鹿児島県鹿児島市伊敷町にある墓所。市の西方にある山裾に所在する、室町~戦国期の僧、桂菴玄樹の墓。墳墓地域は方形に玉垣がめぐらされ、墓碑石碑、石灯籠、手水鉢などが遺存。1936年(昭和11)に国の史跡に指定された。桂菴は、1427年(応永34)に周防(すおう)の山口に生まれ、京都に上って仏門に入り、1467年(応仁1)には明国に渡り儒学を学び7年後に帰国。1481年(文明13)に、わが国初の朱子学書『大学章句』を刊行、その後、『家法和訓』を完成するとともに多くの門人に朱子学を講じて普及に努めた。

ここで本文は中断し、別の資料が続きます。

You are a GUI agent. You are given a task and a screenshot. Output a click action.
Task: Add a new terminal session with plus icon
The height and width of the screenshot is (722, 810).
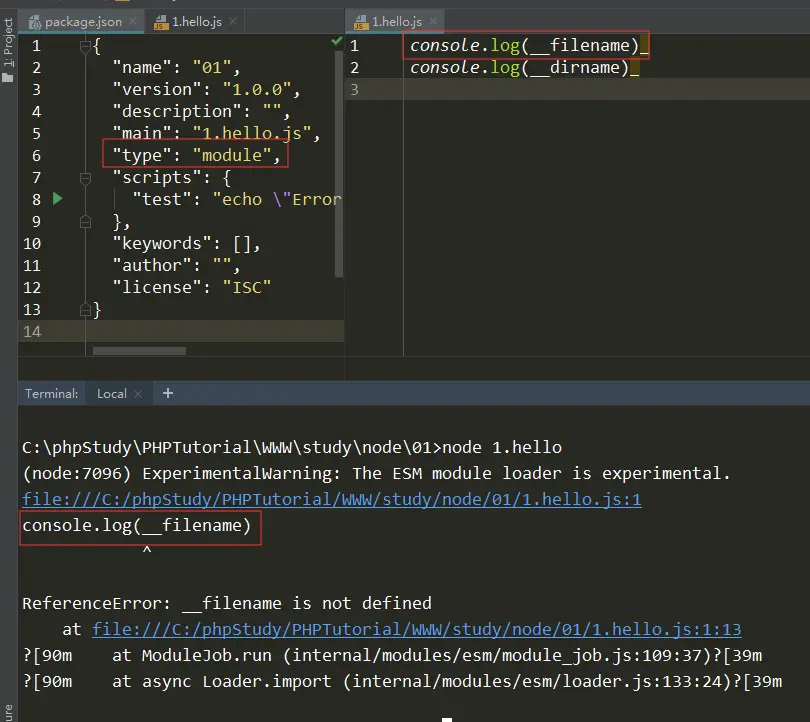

76歳の時、伊敷梅ヶ淵の東帰庵(現在の墓所地)に隠遁し、82歳で逝去。墓は、二十五回忌に門人によって祀られ、1722年(享保7)に墓石が建てられた。その後、造士館教授・市来政正らが石灯を建てて祀り、1843年(天保14)には、薩摩の歴史学者、伊地知季安(いじちすえよし)の計らいで、佐藤一斎の撰文を琉球の鄭元偉が揮毫(きごう)した石碑が建立された。1908年(明治41)には、当時の鹿児島県知事によって400年祭が行われ、石灯籠が建てられた。現在、一帯は桂庵公園として整備されている。JR九州新幹線ほか鹿児島中央駅から車で約30分。